__INFORMATION PROVIDED__.
========================================

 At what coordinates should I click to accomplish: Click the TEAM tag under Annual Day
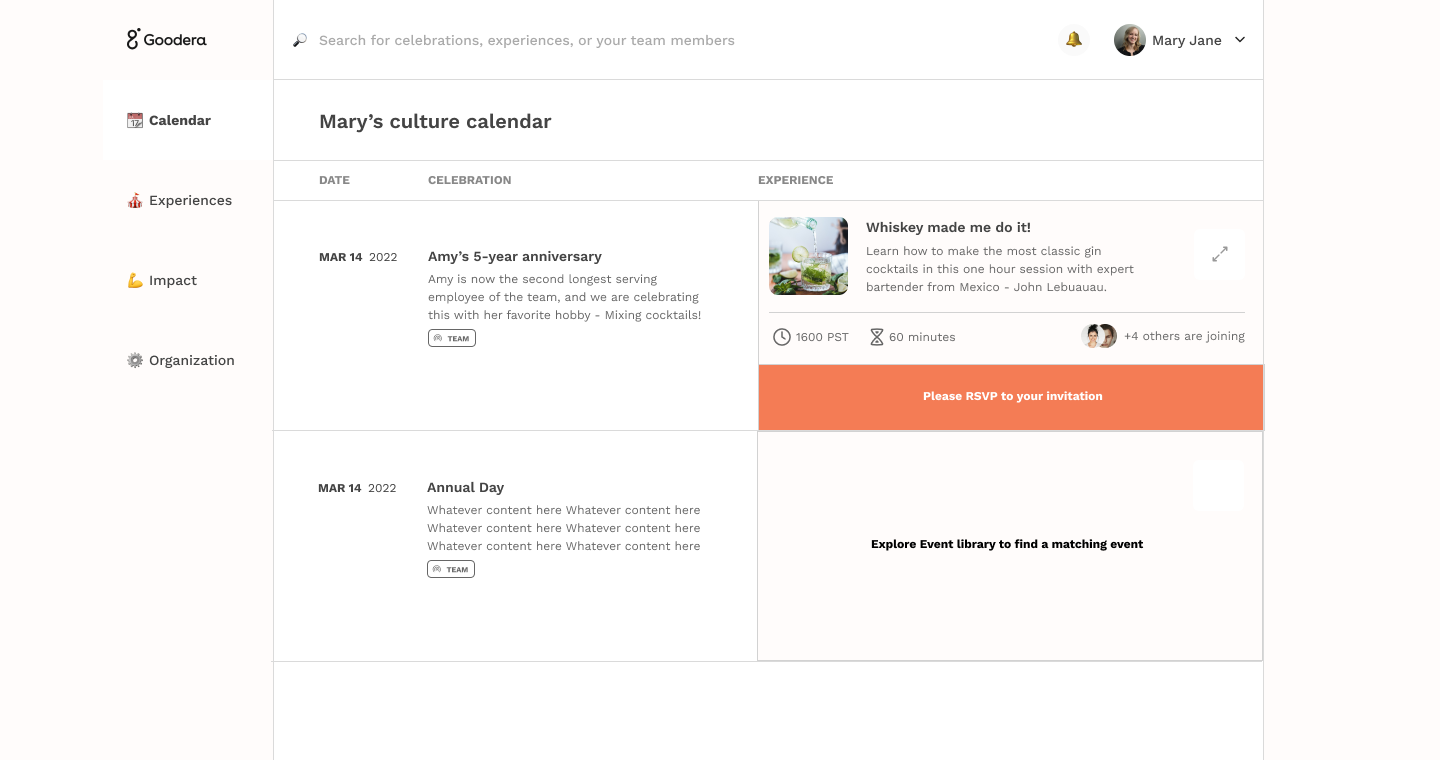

========================================

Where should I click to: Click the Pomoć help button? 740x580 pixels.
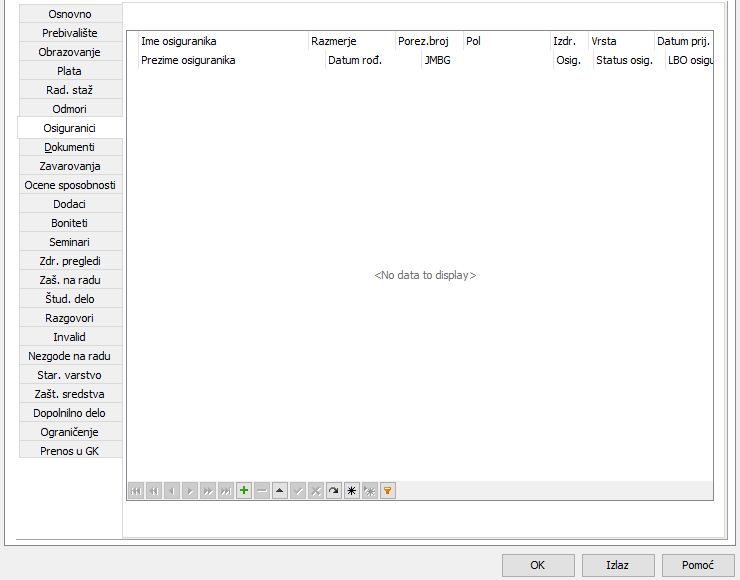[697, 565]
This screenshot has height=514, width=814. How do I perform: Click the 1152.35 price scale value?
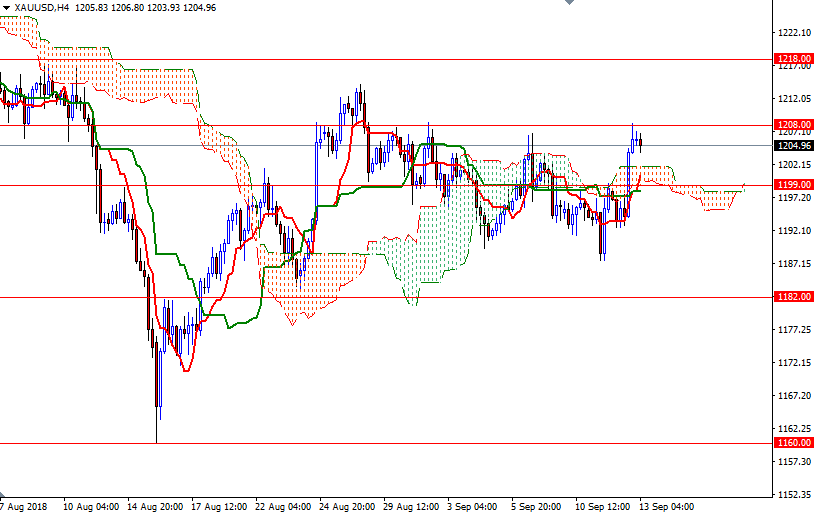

========================================

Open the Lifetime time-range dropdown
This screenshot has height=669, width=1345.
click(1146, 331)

========================================

__WHAT IS REQUIRED__.
After locating "Where should I" and "This screenshot has height=514, width=814." in the records above, return exactly the line holding each one and every line between them; leave out the pictures.

__YOUR SOLUTION__.
Where should I click to: Click the Pomoć help button? 740x580 pixels.
[697, 565]
This screenshot has height=514, width=814. How do I perform: Click the 1152.35 price scale value?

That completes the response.